Task item ::
This task calls for every entry below to be repeated exactly.
======== Dataset entries
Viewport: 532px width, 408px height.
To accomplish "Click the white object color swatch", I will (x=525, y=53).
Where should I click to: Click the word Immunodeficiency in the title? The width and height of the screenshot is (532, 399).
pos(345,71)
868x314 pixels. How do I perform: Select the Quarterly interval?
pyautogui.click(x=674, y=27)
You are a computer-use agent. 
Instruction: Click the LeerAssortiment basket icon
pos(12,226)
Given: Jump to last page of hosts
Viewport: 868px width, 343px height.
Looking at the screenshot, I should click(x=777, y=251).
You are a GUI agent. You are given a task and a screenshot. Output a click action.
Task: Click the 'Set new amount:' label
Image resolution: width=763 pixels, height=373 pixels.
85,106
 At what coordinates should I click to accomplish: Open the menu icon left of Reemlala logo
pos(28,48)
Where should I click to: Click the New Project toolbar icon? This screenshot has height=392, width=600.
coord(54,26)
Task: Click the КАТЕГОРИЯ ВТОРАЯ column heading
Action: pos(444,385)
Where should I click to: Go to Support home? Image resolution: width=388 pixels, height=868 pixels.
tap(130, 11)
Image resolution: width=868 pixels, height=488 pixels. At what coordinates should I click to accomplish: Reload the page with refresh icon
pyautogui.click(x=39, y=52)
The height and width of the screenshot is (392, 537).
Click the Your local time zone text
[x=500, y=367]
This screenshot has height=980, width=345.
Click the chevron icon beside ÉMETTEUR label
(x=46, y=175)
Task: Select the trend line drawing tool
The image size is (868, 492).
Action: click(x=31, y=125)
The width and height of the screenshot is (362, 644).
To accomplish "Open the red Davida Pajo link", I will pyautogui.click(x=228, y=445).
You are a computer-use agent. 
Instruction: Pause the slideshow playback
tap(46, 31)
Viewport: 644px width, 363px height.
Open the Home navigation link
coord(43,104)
================
Result of this task ::
Viewport: 532px width, 408px height.
To accomplish "Click the white object color swatch", I will (x=525, y=53).
Where should I click to: Click the word Immunodeficiency in the title? The width and height of the screenshot is (532, 399).
pos(345,71)
868x314 pixels. How do I perform: Select the Quarterly interval?
pyautogui.click(x=674, y=27)
You are a computer-use agent. 
Instruction: Click the LeerAssortiment basket icon
pos(12,226)
Given: Jump to last page of hosts
Viewport: 868px width, 343px height.
Looking at the screenshot, I should click(x=777, y=251).
You are a GUI agent. You are given a task and a screenshot. Output a click action.
Task: Click the 'Set new amount:' label
Image resolution: width=763 pixels, height=373 pixels.
85,106
 At what coordinates should I click to accomplish: Open the menu icon left of Reemlala logo
pos(28,48)
Where should I click to: Click the New Project toolbar icon? This screenshot has height=392, width=600.
coord(54,26)
Task: Click the КАТЕГОРИЯ ВТОРАЯ column heading
Action: pos(444,385)
Where should I click to: Go to Support home? Image resolution: width=388 pixels, height=868 pixels.
tap(130, 11)
Image resolution: width=868 pixels, height=488 pixels. At what coordinates should I click to accomplish: Reload the page with refresh icon
pyautogui.click(x=39, y=52)
The height and width of the screenshot is (392, 537).
Click the Your local time zone text
[x=500, y=367]
This screenshot has height=980, width=345.
Click the chevron icon beside ÉMETTEUR label
(x=46, y=175)
Task: Select the trend line drawing tool
The image size is (868, 492).
Action: click(x=31, y=125)
The width and height of the screenshot is (362, 644).
To accomplish "Open the red Davida Pajo link", I will pyautogui.click(x=228, y=445).
You are a computer-use agent. 
Instruction: Pause the slideshow playback
tap(46, 31)
Viewport: 644px width, 363px height.
Open the Home navigation link
coord(43,104)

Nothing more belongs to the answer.